By far the richest field of activity though has been the police novel. U.S. (male) writer Hillary Waugh's (1920–2008) police procedural Last Seen Wearing ... (1952) is an early example of this type of crime fiction. As opposed to hard-boiled crime writing, which is set in the mean streets of a big city, Last Seen Wearing ... carefully and minutely chronicles the work of the police, including all the boring but necessary legwork, in a small American college town where, in the dead of winter, an attractive student disappears. In contrast to armchair detectives such as Dr. Gideon Fell or Hercule Poirot, Chief of Police Frank W. Ford and his men never hold back information from the reader. By way of elimination, they exclude all the suspects who could not possibly have committed the crime and eventually arrive at the correct conclusion, a solution which comes as a surprise to most of them but which, due to their painstaking research, is infallible. The novel certainly is a whodunnit, but all the conventions of the cosy British variety are abandoned. A lot of reasoning has to be done by the police though, including the careful examination and re-examination of all the evidence available.

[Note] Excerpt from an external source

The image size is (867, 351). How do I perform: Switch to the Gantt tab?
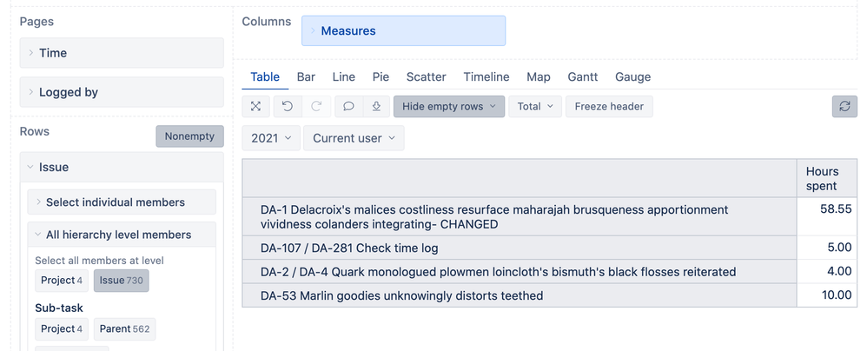click(x=583, y=76)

Waugh's police novel lacks "action" in the form of dangerous situations from which the characters can only make a narrow escape, but the book is nonetheless a page-turner of a novel, with all the suspense for the readers created through their being able to witness each and every step the police take in order to solve the crime.

Another example is American writer Faye Kellerman (born 1952), who wrote a series of novels featuring Peter Decker and his daughter by his first marriage, Cindy, who both work for the Los Angeles Police Department. Local colour is provided by the author, especially through Peter Decker's Jewish background. In Stalker (2000), 25-year-old Cindy herself becomes the victim of a stalker, who repeatedly frightens her and also tries to do her bodily harm. Apart from her personal predicament, Cindy is assigned to clear up a series of murders that have been committed in the Los Angeles area. Again, the work of the police is chronicled in detail, but it would not be fiction if outrageous things did not intervene.